Игнатий Петрович задушил бы Ольгу собственными руками, если б мог. Ещё семь лет назад задушил бы, знай он наперёд, что случится. Но теперь уже поздно. Она, поди, опытная головорезка, не зря же прозвище «Рысь» дали, а за спиной у Пустынника ей тем более не страшен ни Игнатий Петрович, ни его люди: никто из них не согласится иметь дело с ненормальным психом Пустынником. Да и толку — убить Ольгу значит сделать сталкера своим врагом, что недопустимо. Вот если бы втихаря, несчастный случай организовать или как-то так… Но и Ольга тоже наверняка готова к таким штучкам.
— В общем, Святослав Иванович, Пустынник нашёл себе подружку, и теперь она интересует его больше, чем работа. Понимаете, о чём я? — вздохнул мэр.
Лицо Звягинцева потемнело. Наверняка он просто не в состоянии понять, как можно променять участие в экспедиции, невероятно важной для всего человечества, на плотские утехи, подумал Игнатий Петрович. Сухарь сухарём, что тут еще скажешь?
— Тогда, может, стоит хотя бы раз заплатить ему по совести, а? — ехидно сказал Звягинцев.
— Будете, именно так ему и будете платить, — грустно сказал мэр, — потому что сказка, в которой вы получали всё, что хотели, из Москвы и не только, практически даром, закончилась. Я знаю, кто его подружка, и будьте уверены: она не упустит своего. Если Пустынник ещё и согласится когда-нибудь пойти в рейд — это будет очень дорого.
— А нельзя ли как-то решить вопрос с нею?

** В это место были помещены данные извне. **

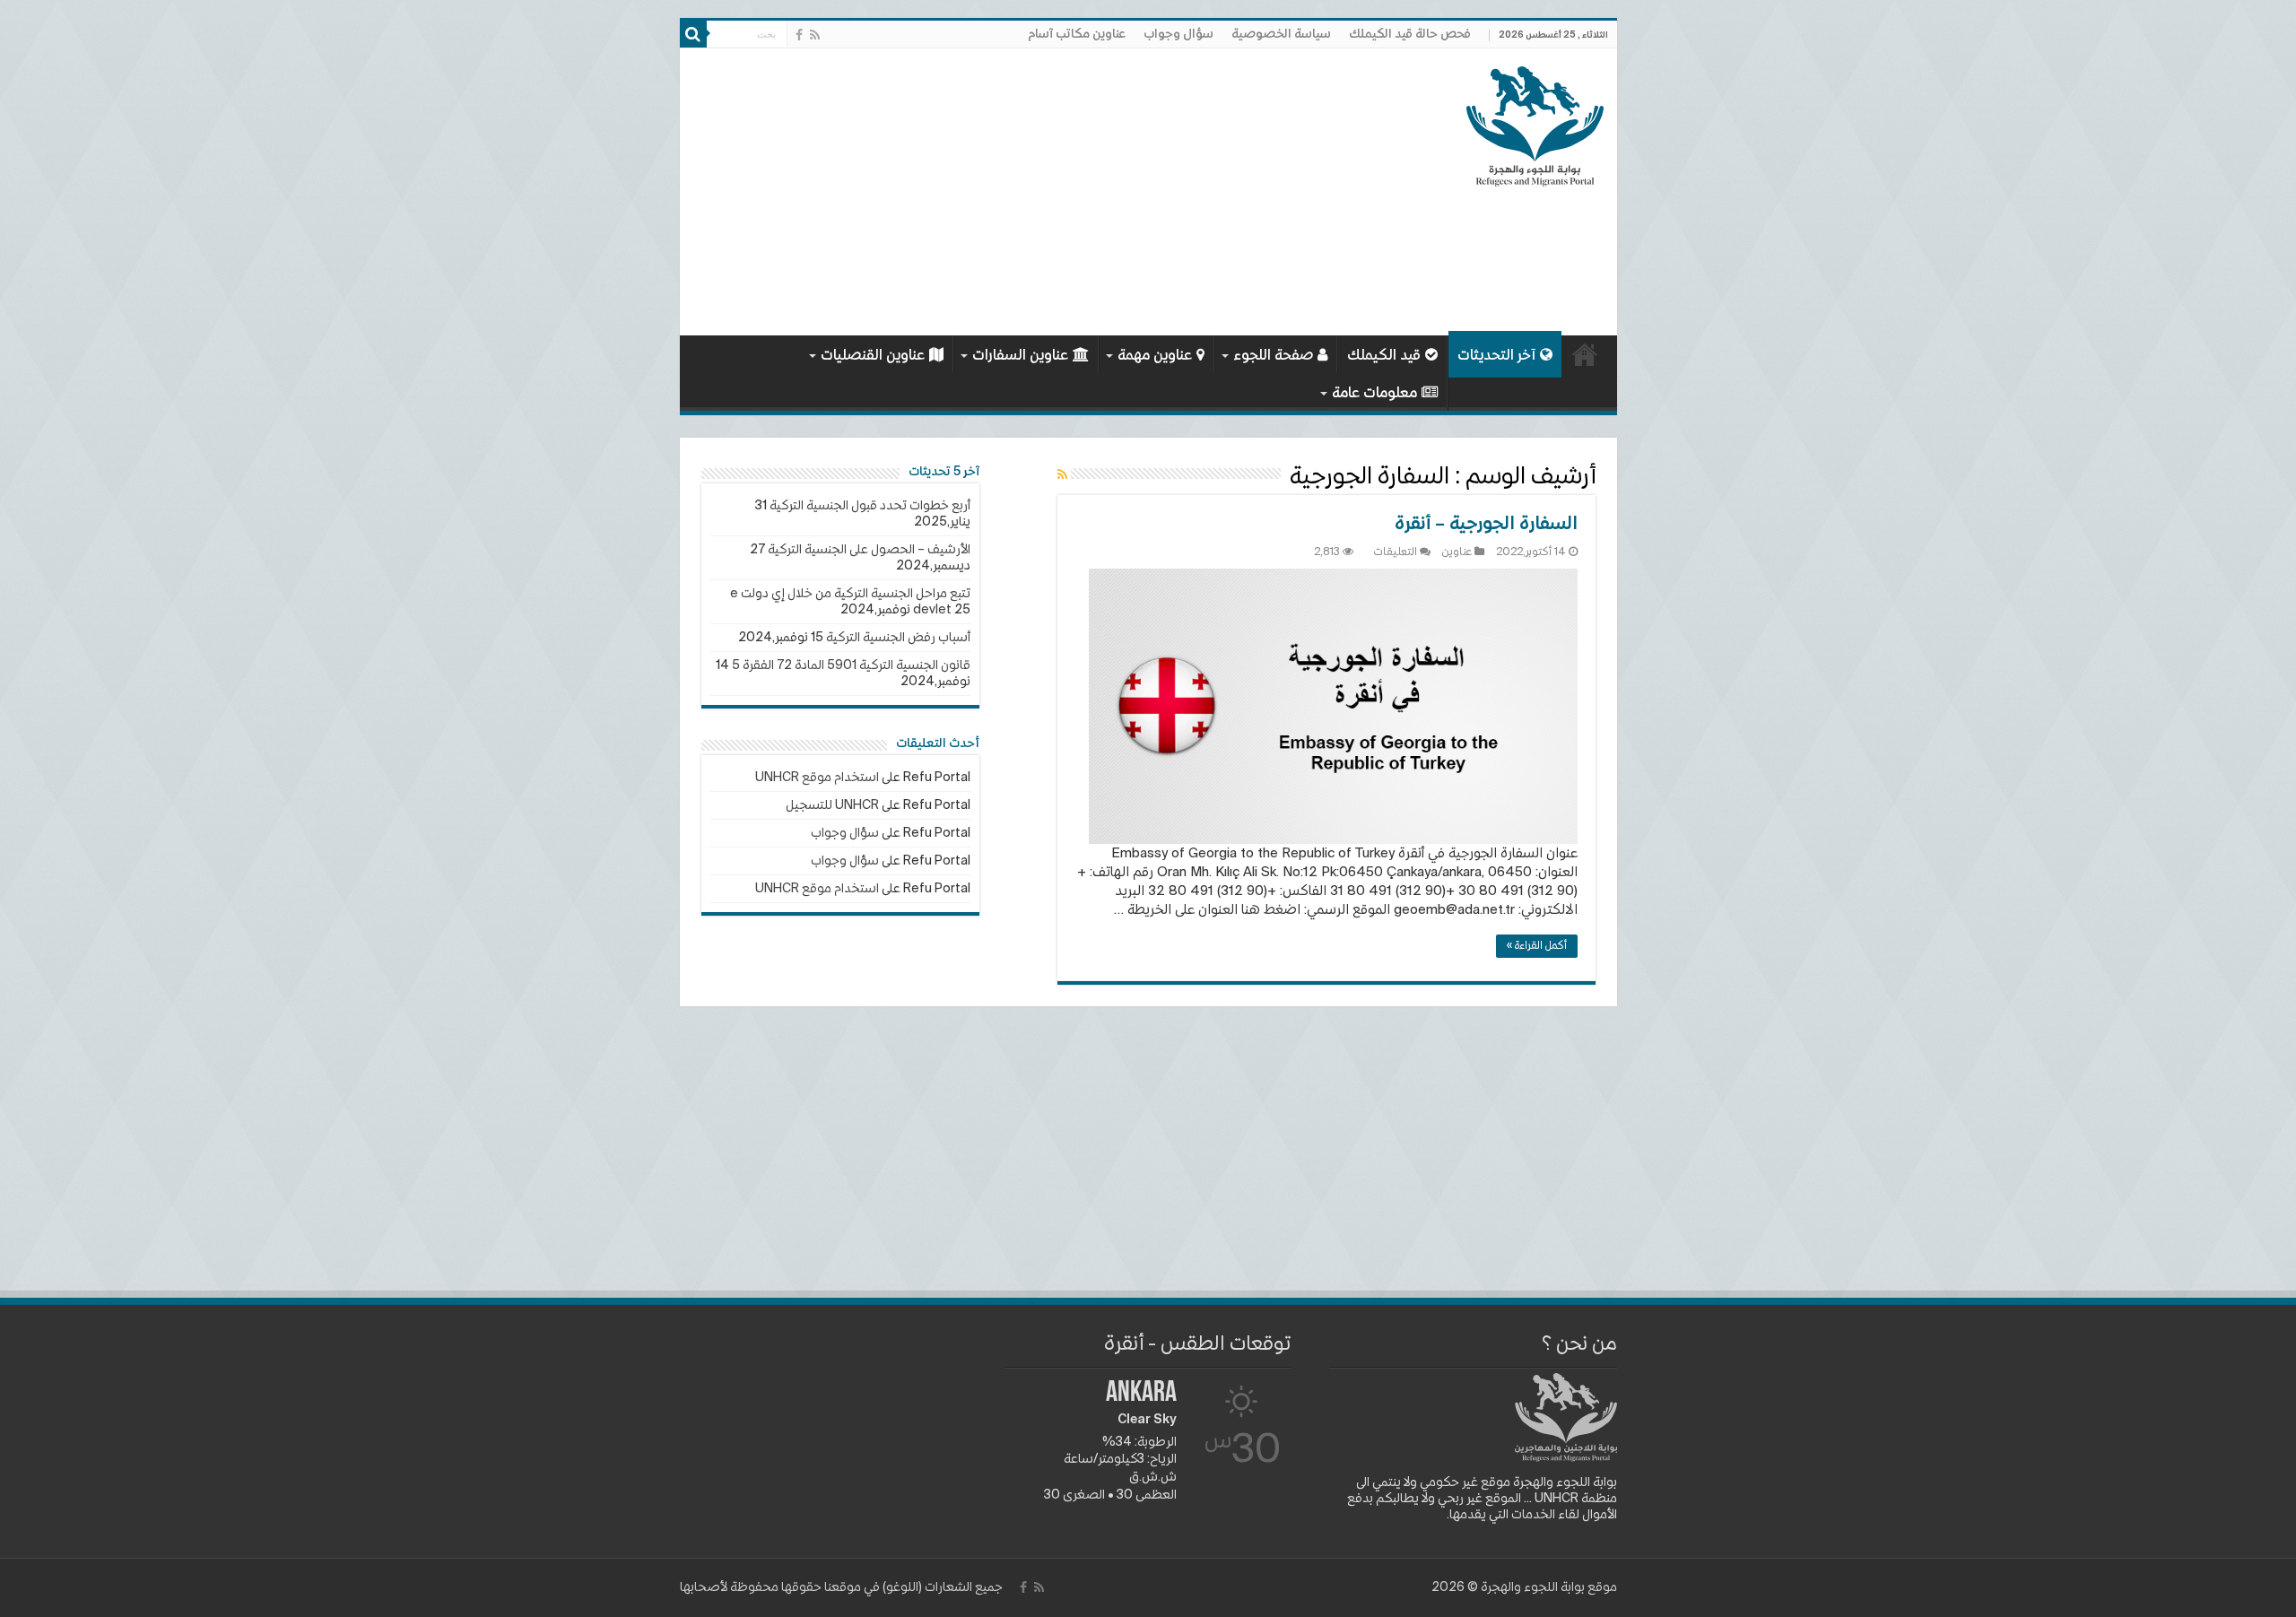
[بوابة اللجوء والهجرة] (1535, 122)
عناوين (1457, 552)
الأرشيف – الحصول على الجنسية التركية (869, 549)
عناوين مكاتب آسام (1077, 34)
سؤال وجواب (1178, 34)
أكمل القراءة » (1537, 946)
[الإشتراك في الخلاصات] (1062, 475)
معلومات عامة (1374, 394)
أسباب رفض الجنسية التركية (898, 637)
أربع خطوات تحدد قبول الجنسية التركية (870, 506)
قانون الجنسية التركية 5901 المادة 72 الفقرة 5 (851, 665)
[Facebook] (799, 35)
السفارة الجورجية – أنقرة (1486, 525)
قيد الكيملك (1384, 356)
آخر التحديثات (1496, 356)
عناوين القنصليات (873, 356)
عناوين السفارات (1020, 356)
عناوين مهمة (1155, 356)
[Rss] (815, 35)
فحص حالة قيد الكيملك (1410, 34)
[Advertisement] (1019, 191)
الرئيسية (1584, 354)
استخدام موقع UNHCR (817, 777)
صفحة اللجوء (1273, 356)
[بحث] (693, 34)
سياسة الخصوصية (1281, 34)
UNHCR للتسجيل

Дать отступного, чтобы оставила его в покое?
— Вы сами поняли что сказали? — ухмыльнулся Игнатий Петрович, — зачем ей отступные? Пустынник достанет для неё что угодно из самых опасных дебрей мёртвых городов. Или она просто будет сама принимать заказы. И договориться с нею не выйдет — эта стерва сделает что угодно, чтобы насолить мне.
— Понятно, — желчно подытожил Звягинцев, — ещё один человек, с которым вы нехорошо обошлись. Вы и не заметили, как превратили множество людей в своих врагов, и всё ради личной выгоды. А теперь самое важное дело и в вашей жизни, и в моей идёт прахом. Вы хоть понимаете, что без Пустынника мы не справимся? Как только люди узнают, что его не будет — разбегутся. Вы должны решить проблему любой ценой! Пустынник должен быть в составе экспедиции!
В этот момент в дверь заглянула секретарша Звягинцева:
— Святослав Иванович, тут к вам пришёл сталкер, насчёт работы.
— Верочка, я же занят, — с укоризной произнёс ректор.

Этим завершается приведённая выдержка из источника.